__Problem details__: How many lines in the records below contain the word "computer"? Answer with the number alone.

__Provided material__:
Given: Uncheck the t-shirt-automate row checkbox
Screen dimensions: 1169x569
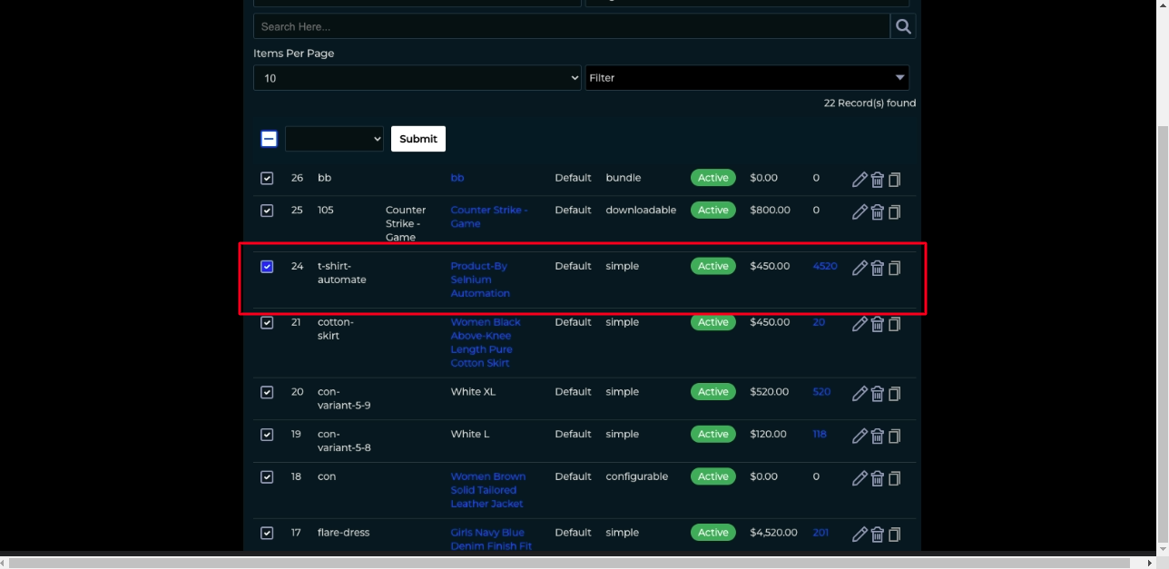Looking at the screenshot, I should (x=267, y=267).
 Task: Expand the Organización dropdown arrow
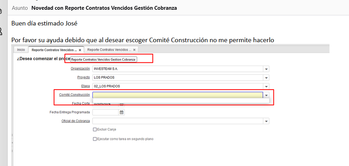(266, 69)
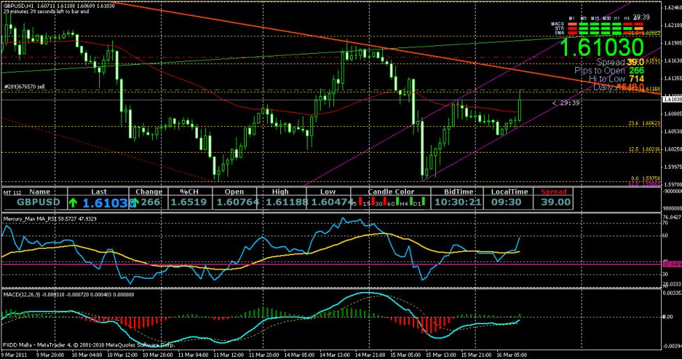This screenshot has width=682, height=359.
Task: Select the M5 STR signal block
Action: click(584, 28)
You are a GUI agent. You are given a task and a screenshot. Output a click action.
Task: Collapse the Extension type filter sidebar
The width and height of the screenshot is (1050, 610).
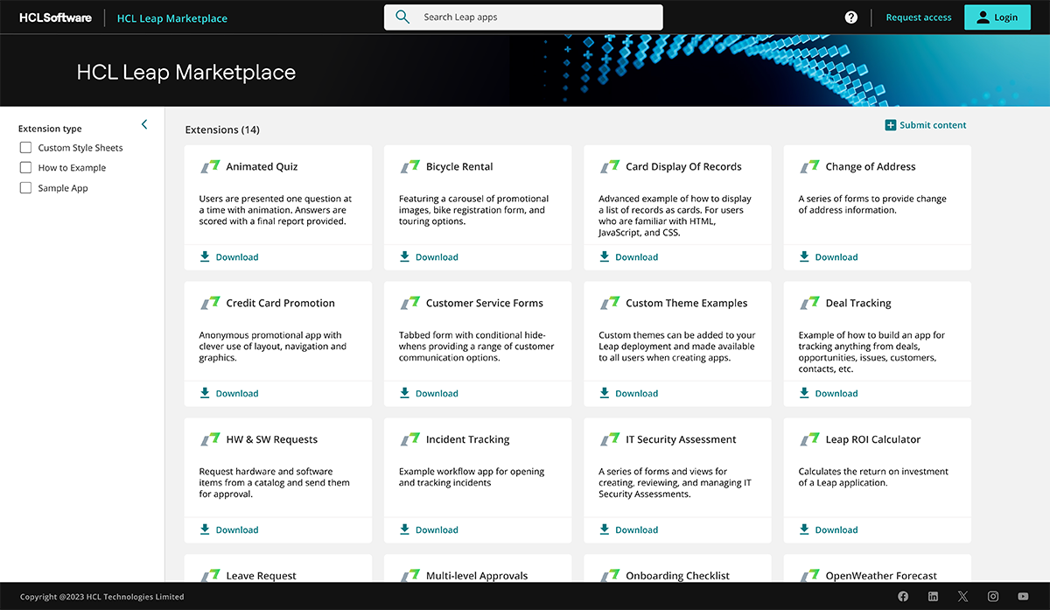coord(144,125)
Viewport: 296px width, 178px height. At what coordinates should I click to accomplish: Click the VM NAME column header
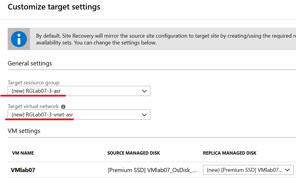click(23, 153)
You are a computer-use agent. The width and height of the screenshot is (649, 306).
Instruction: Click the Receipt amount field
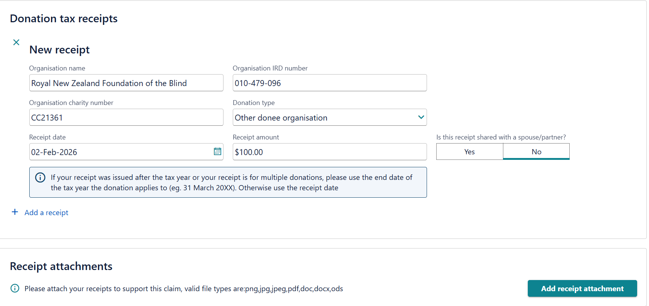330,151
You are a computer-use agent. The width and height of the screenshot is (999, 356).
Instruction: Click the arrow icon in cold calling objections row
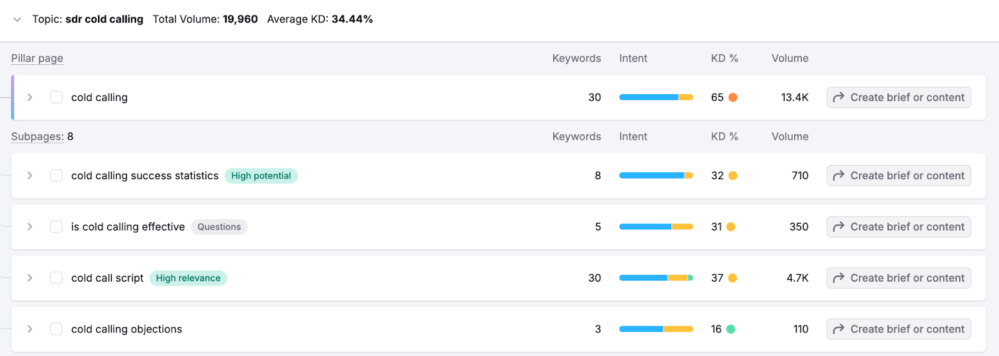click(x=839, y=329)
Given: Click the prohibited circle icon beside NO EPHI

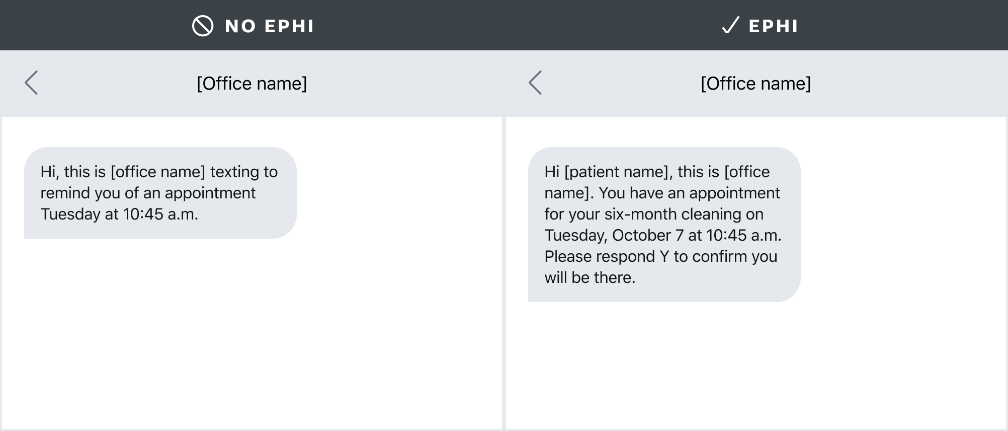Looking at the screenshot, I should coord(203,26).
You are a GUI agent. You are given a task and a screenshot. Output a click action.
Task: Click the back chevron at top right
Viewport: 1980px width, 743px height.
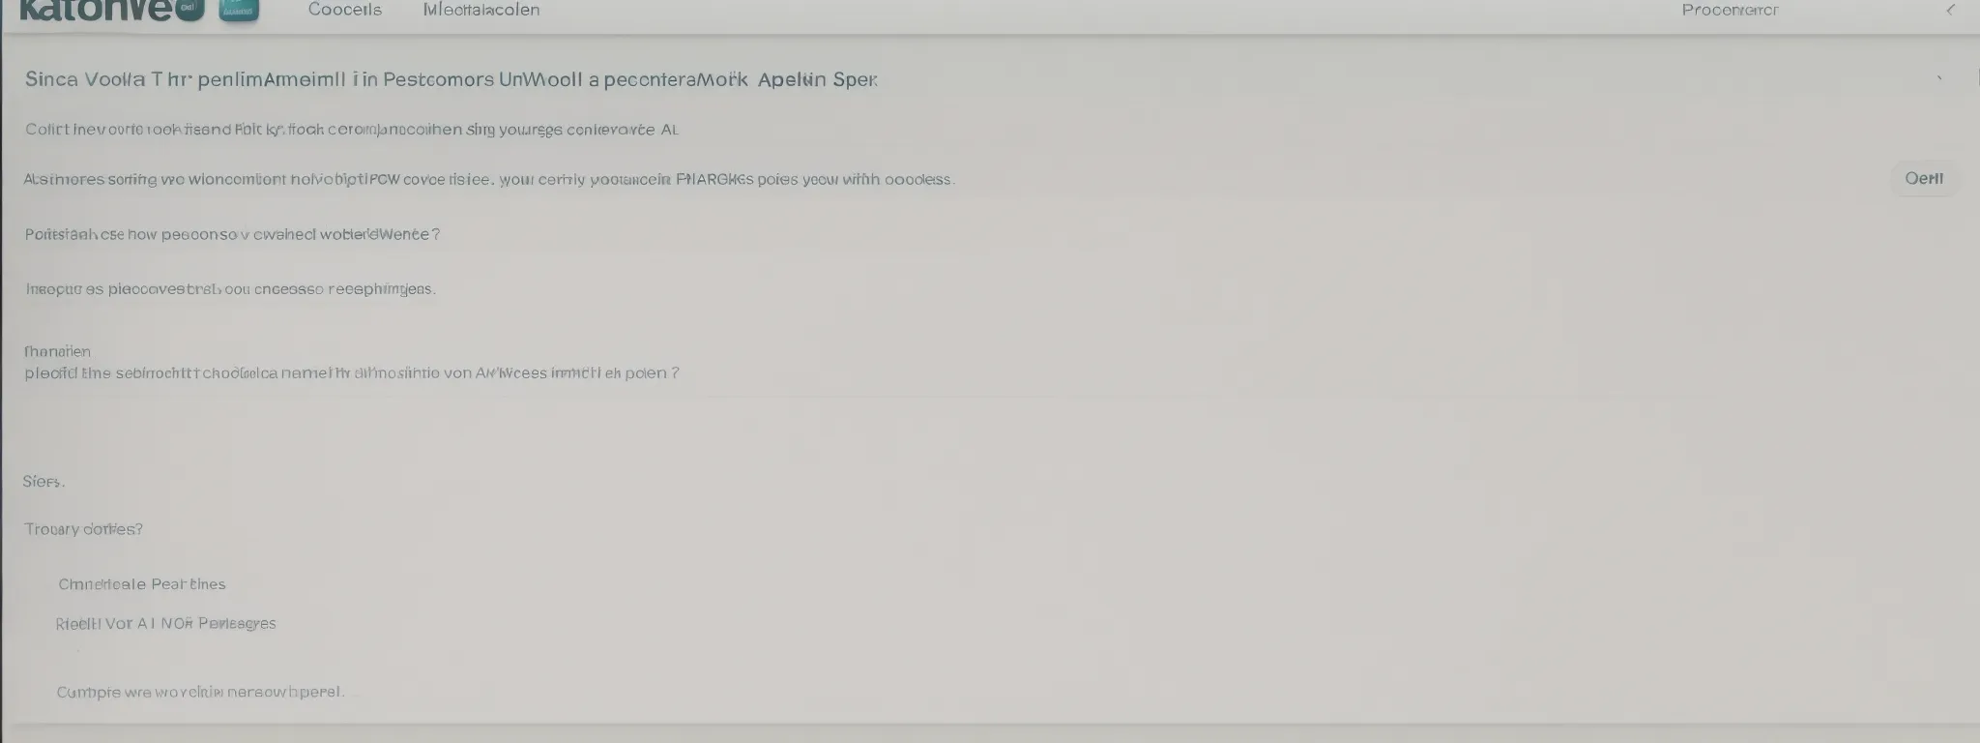(x=1950, y=10)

__Response to this exercise__: 2